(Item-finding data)
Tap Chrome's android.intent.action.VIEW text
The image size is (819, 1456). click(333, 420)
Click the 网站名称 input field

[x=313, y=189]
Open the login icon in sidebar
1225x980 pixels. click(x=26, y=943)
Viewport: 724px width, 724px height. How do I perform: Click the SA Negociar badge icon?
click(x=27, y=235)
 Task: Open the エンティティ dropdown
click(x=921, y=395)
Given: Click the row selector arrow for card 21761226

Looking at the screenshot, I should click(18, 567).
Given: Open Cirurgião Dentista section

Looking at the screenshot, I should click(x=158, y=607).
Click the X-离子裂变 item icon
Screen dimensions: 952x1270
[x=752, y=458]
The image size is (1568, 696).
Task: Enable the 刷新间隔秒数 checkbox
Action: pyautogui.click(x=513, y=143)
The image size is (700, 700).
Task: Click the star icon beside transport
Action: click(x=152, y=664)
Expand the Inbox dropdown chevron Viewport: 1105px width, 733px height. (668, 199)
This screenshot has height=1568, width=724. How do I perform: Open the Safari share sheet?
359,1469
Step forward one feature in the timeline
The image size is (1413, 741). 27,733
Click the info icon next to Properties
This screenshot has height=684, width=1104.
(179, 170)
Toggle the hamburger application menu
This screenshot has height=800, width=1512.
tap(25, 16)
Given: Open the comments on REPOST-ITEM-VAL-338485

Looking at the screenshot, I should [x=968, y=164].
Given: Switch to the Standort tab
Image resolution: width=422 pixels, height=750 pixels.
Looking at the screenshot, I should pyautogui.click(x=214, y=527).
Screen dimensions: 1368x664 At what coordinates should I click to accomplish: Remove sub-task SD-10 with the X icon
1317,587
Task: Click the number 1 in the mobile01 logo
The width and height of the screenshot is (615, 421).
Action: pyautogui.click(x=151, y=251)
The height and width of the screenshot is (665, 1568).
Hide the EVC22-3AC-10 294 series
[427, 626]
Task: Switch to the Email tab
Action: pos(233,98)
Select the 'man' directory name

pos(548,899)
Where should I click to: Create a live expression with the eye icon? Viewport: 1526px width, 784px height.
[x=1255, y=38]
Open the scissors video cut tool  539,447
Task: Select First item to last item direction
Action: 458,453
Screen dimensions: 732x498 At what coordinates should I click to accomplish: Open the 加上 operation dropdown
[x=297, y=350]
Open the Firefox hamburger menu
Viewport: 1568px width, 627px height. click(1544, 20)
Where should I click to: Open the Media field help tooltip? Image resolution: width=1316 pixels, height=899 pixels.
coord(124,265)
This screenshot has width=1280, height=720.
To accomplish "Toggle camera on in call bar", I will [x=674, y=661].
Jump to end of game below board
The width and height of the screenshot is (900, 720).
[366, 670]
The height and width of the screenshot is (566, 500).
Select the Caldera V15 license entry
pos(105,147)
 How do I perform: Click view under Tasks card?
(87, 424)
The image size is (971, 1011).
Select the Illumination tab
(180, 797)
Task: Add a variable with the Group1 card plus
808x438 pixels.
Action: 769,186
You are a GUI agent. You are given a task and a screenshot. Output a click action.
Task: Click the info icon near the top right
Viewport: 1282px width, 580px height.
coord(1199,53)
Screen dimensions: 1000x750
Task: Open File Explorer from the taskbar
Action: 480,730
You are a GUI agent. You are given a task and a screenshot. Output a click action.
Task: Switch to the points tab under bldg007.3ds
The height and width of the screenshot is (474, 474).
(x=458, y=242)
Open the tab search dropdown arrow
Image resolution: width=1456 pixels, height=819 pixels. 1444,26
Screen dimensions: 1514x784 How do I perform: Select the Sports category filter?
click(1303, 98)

Set problem:
Please repeat the data above word for word, from its first line through the line containing "Looking at the screenshot, I should click(18, 567).", with that line included.

Output for this exercise:
Tap Chrome's android.intent.action.VIEW text
The image size is (819, 1456). click(333, 420)
Click the 网站名称 input field

[x=313, y=189]
Open the login icon in sidebar
1225x980 pixels. click(x=26, y=943)
Viewport: 724px width, 724px height. How do I perform: Click the SA Negociar badge icon?
click(x=27, y=235)
 Task: Open the エンティティ dropdown
click(x=921, y=395)
Given: Click the row selector arrow for card 21761226

Looking at the screenshot, I should click(18, 567).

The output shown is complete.